ACTIVITY.
Below are entries. Give back exactly the lines from the one containing "Select the Corr Speed channel label" through the one containing "You are a GUI", inclusive, without the pictures.

DATA IN THIS EXERCISE Start Marker

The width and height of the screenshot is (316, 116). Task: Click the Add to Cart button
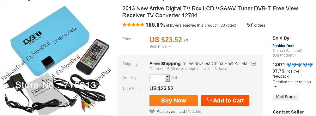(x=225, y=101)
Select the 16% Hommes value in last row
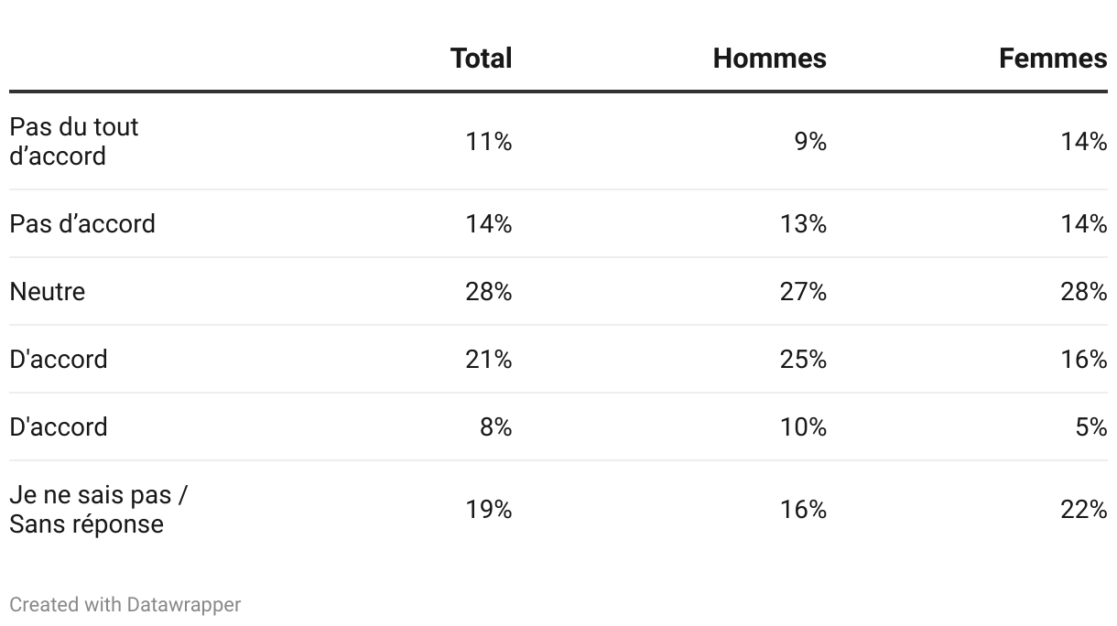 point(803,509)
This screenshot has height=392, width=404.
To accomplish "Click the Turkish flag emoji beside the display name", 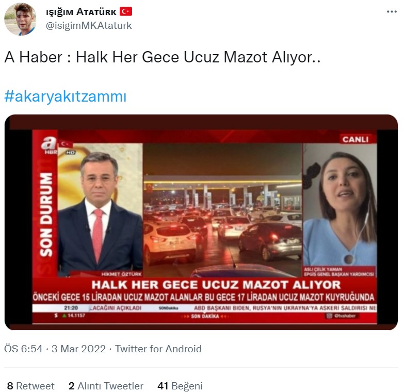I will tap(126, 11).
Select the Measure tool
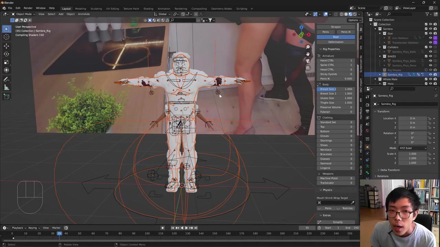The width and height of the screenshot is (440, 247). (6, 88)
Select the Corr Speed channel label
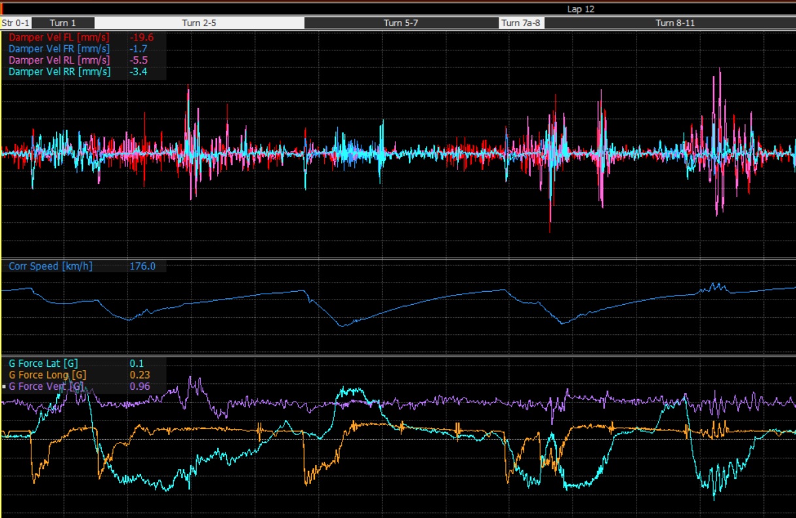This screenshot has height=518, width=796. (x=50, y=266)
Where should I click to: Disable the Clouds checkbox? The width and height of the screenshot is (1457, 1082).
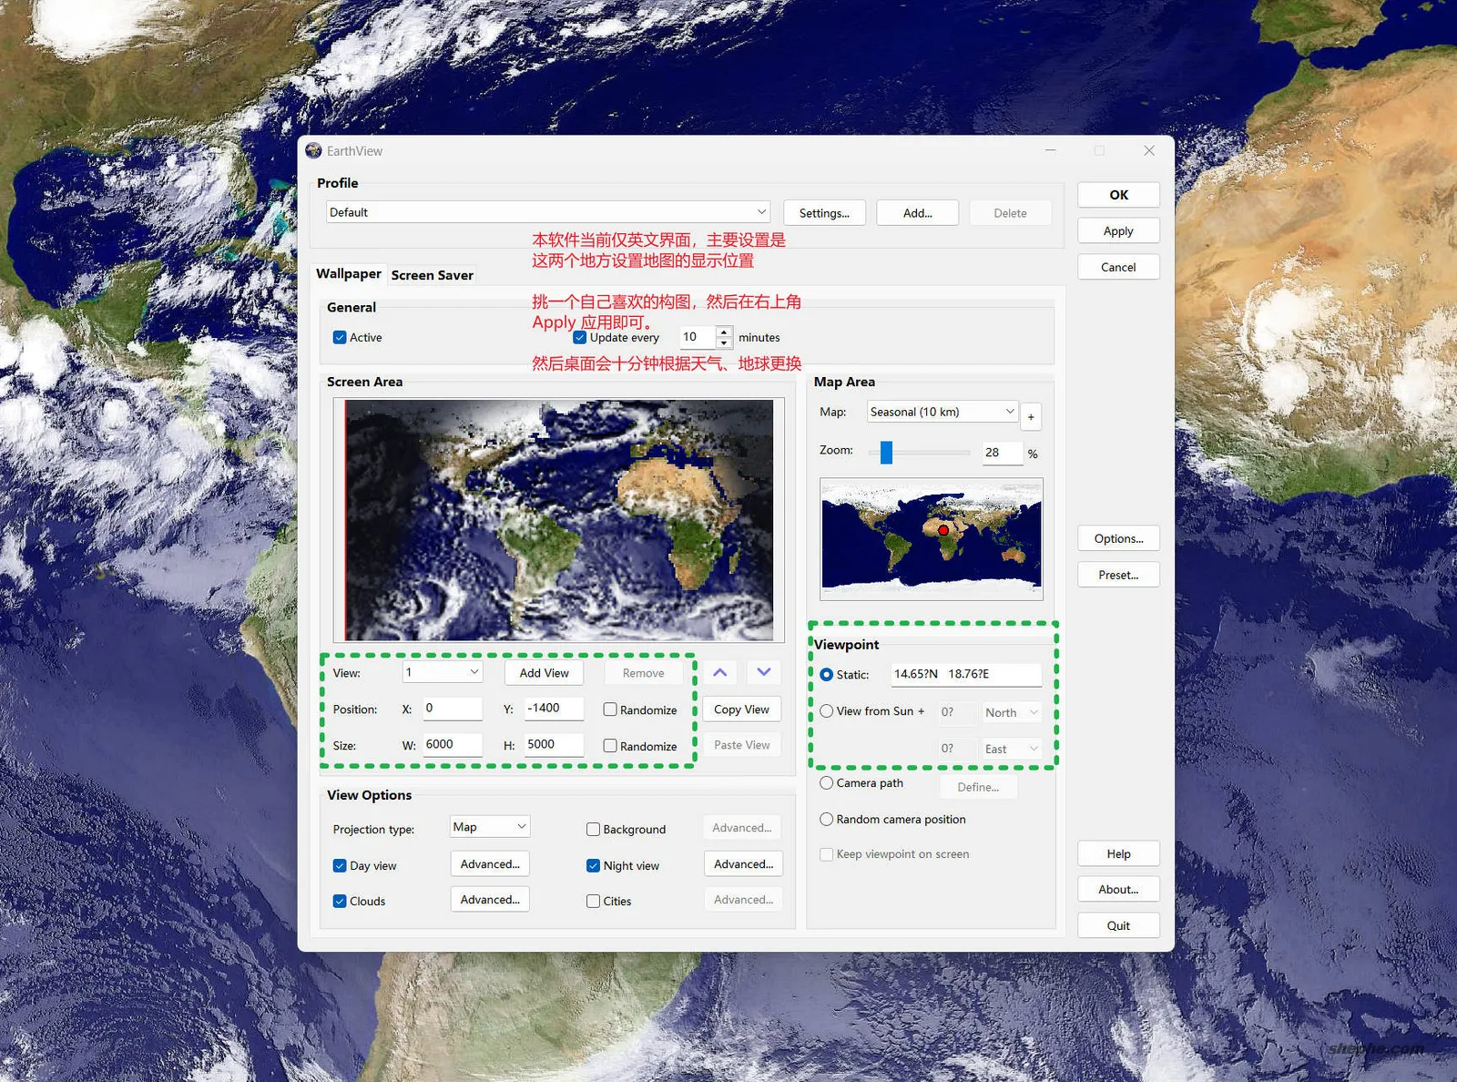point(340,902)
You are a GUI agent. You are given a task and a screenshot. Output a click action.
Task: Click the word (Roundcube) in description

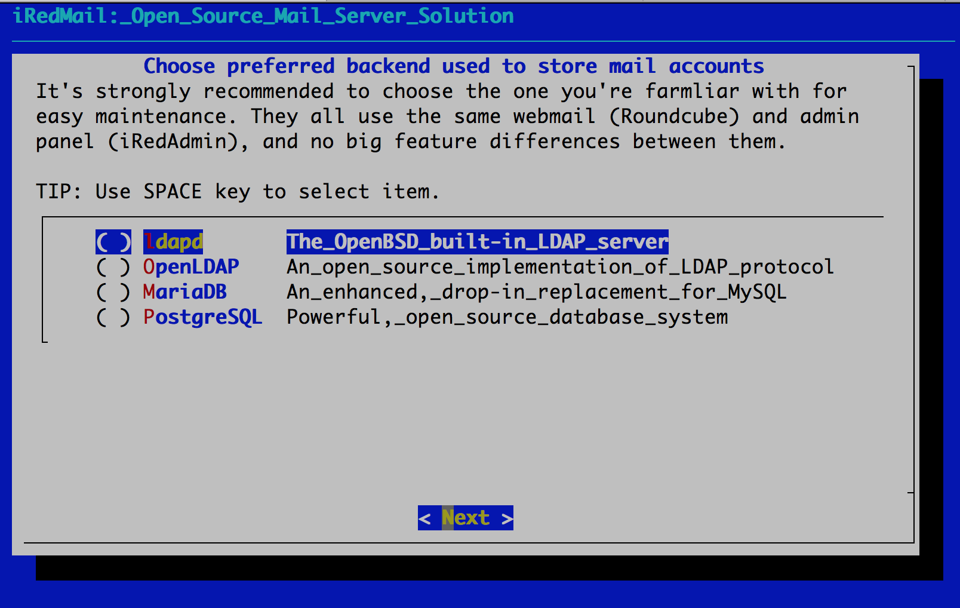click(675, 116)
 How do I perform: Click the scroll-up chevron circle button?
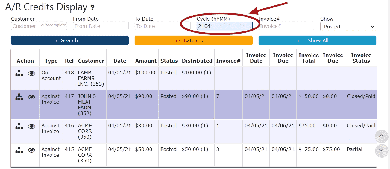pos(381,136)
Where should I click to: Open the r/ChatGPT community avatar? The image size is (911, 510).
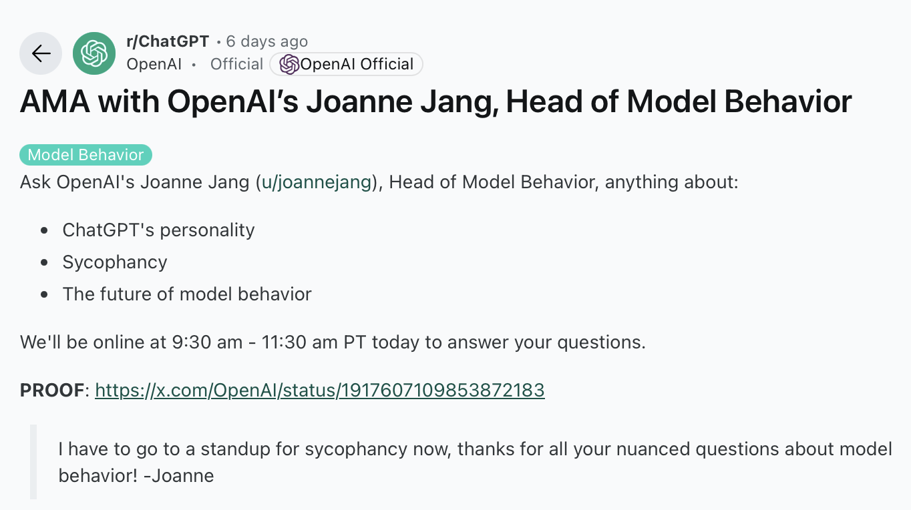(94, 53)
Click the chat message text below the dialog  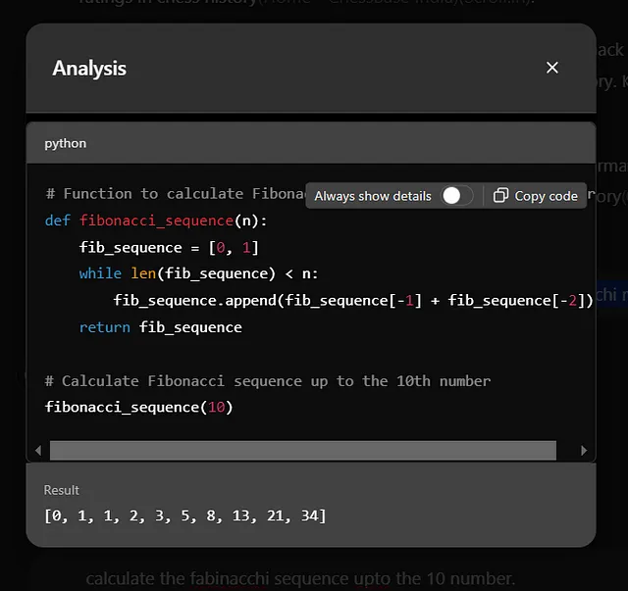point(299,579)
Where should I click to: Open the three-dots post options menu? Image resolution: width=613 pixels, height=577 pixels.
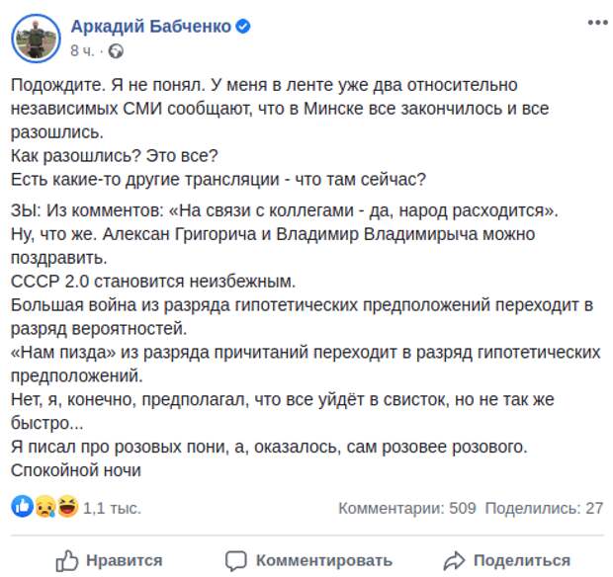pyautogui.click(x=597, y=23)
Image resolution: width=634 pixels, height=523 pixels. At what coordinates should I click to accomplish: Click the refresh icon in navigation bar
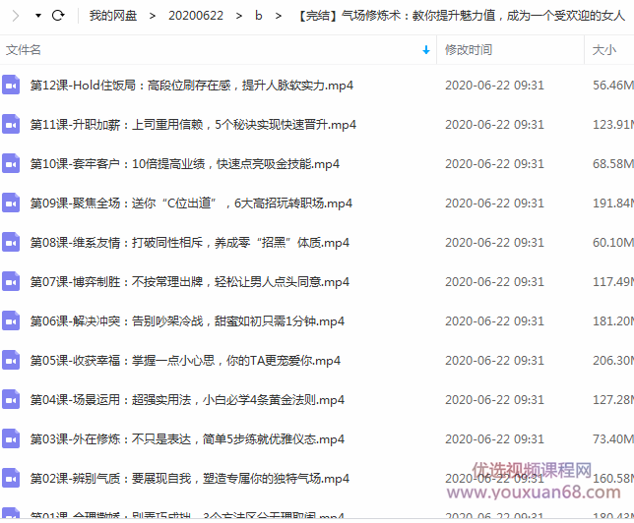58,16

DATA IN THIS EXERCISE End Marker

RESULT.
Select the Corr Speed channel label
This screenshot has height=518, width=796. (x=50, y=266)
Where should I click to: Disable the Clouds checkbox? The width and height of the screenshot is (1457, 1082).
point(340,902)
You are a GUI agent. You are given a task and a screenshot. Output a click action.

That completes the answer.